Concetti Chiave
- I crepuscoli di settembre a Venezia portano un'atmosfera di malinconia con colori scuri che avvolgono le pietre.
- Il sole lancia il suo ultimo raggio sugli ori dei mosaici, creando immagini di bellezza effimera.
- La luna sorge silenziosa dietro le Procuratie, aggiungendo un tocco di magia alla scene notturna.
- Luci festive e argentate riempiono l'aria fredda di settembre, mentre il narratore osserva incantato.
- I ricordi di queste sere promettono di tornare vividi nella fantasia, portando una calma felicità futura.
Crepuscoli di settembre a Venezia
Già di settembre imbrunano
a Venezia i crepuscoli precoci
e di gramaglie vestono le pietre.
Dardeggia il sole l'ultimo suo raggio
sugli ori dei mosaici ed accende
fuochi di paglia, effimera bellezza.
E cheta, dietro le Procuratìe,
sorge intanto la luna.
Luci festive e la luna
Luci festive ed argentate ridono,
van discorrendo trepide e lontane
nell'aria fredda e bruna.
Io le guardo ammaliato.
Ricordi e fantasia
Forse più tardi mi ricorderò
di queste grandi sere
che son leste a venire,
e più belle, più vive le lor luci,
che ora un po' mi disperano
(sempre da me così fuori e distanti!)
torneranno a brillare
nella mia fantasia.
E sarà vera e calma
felicità la mia.
Già di settembre imbrunano
a Venezia i tramonti precoci
e di colori scuri vestono le pietre.
Lancia il sole l'ultimo suo raggio
sugli ori dei mosaici ed accende
fuochi di paglia,effimera bellezza.
E cheta,dietro le Procuratie,
sorge intanto la luna.
Luci festive ed argentate ridono,
van discorrendo trepide e lontane
nell'aria fredda e bruna.
Io le guardo incantato.
Forse piu tardi mi ricorderò
di queste grandi sere
che son rapide a venire,
e piu belle,piu vive le loro luci,
che ora un po mi rattristano
(sempre da me cosi fuori e distanti!)
torneranno a brillare
nella mia fantasia.
E sarà vera e calma
felicità la mia.
Domande da interrogazione
- Qual è l'atmosfera dei crepuscoli di settembre a Venezia?

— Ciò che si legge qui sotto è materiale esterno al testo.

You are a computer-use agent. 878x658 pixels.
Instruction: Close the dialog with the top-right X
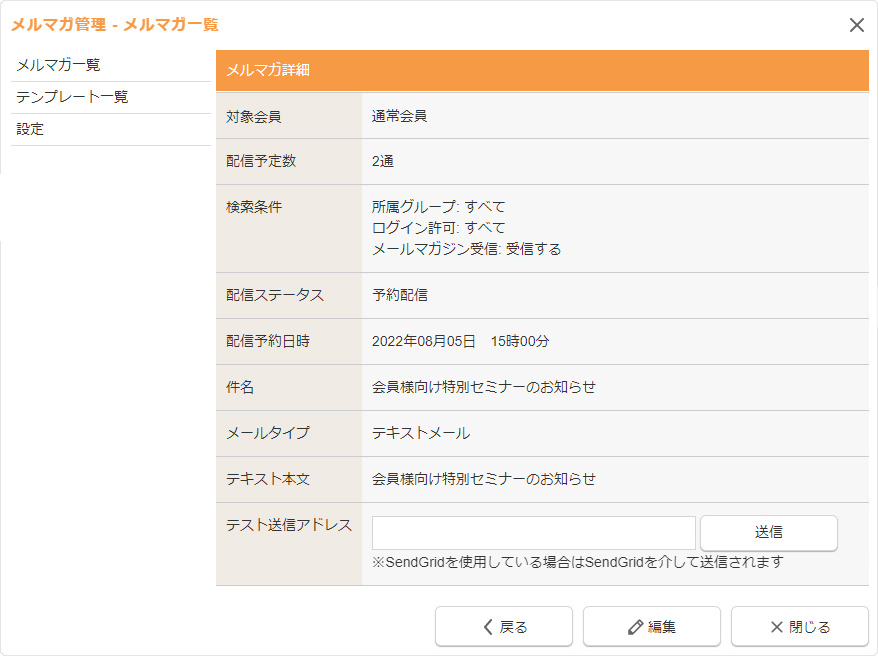(856, 25)
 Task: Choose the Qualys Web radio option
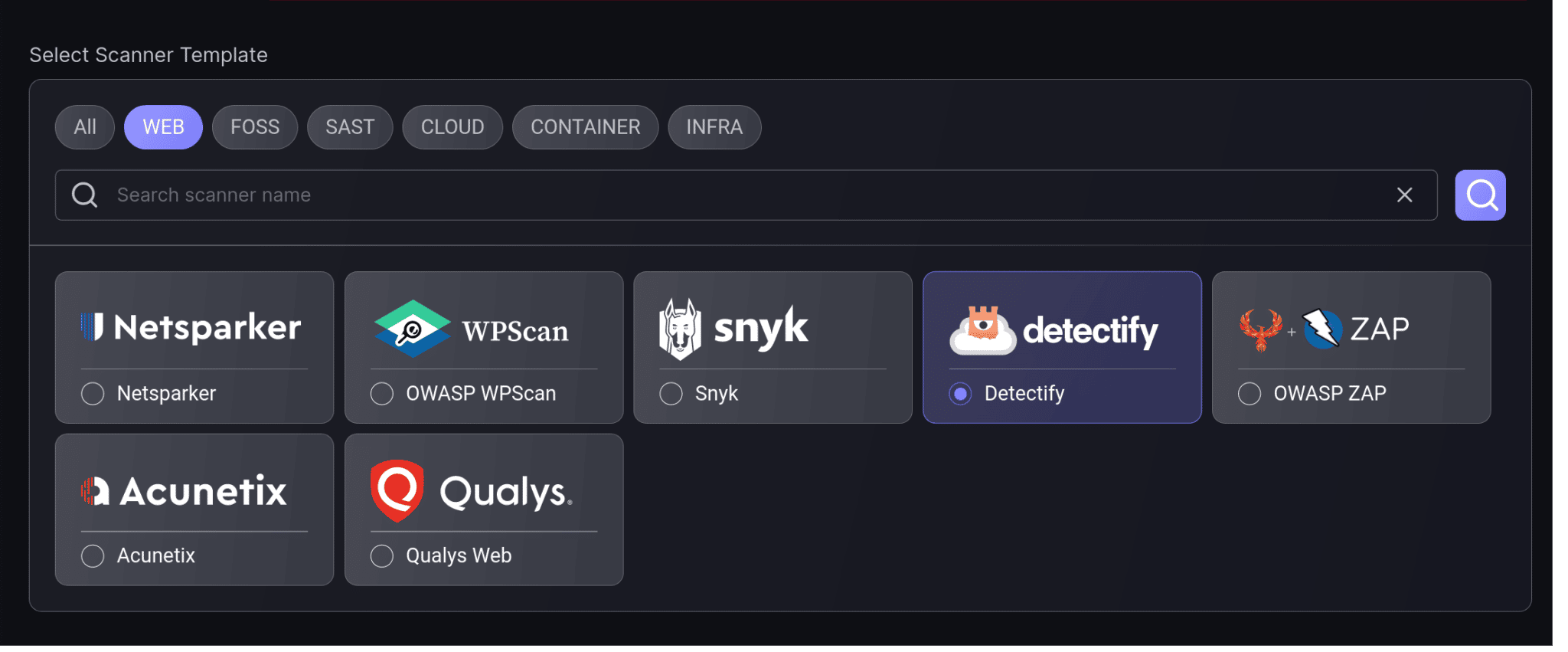point(382,556)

- Come viene descritta la luna nel poema?
- Qual è il sentimento del narratore riguardo ai ricordi delle sere a Venezia?
I crepuscoli di settembre a Venezia sono caratterizzati da un'imbrunire precoce, con le pietre che si vestono di gramaglie e il sole che lancia il suo ultimo raggio sugli ori dei mosaici, creando un'effimera bellezza (testo).
La luna sorge cheta dietro le Procuratie, aggiungendo un elemento di calma e serenità all'atmosfera festiva e argentata delle luci che brillano nell'aria fredda e bruna (testo).
Il narratore esprime un desiderio di ricordare queste sere, che, sebbene lo rattristino nel presente, promettono di tornare a brillare nella sua fantasia, portando una vera e calma felicità (testo).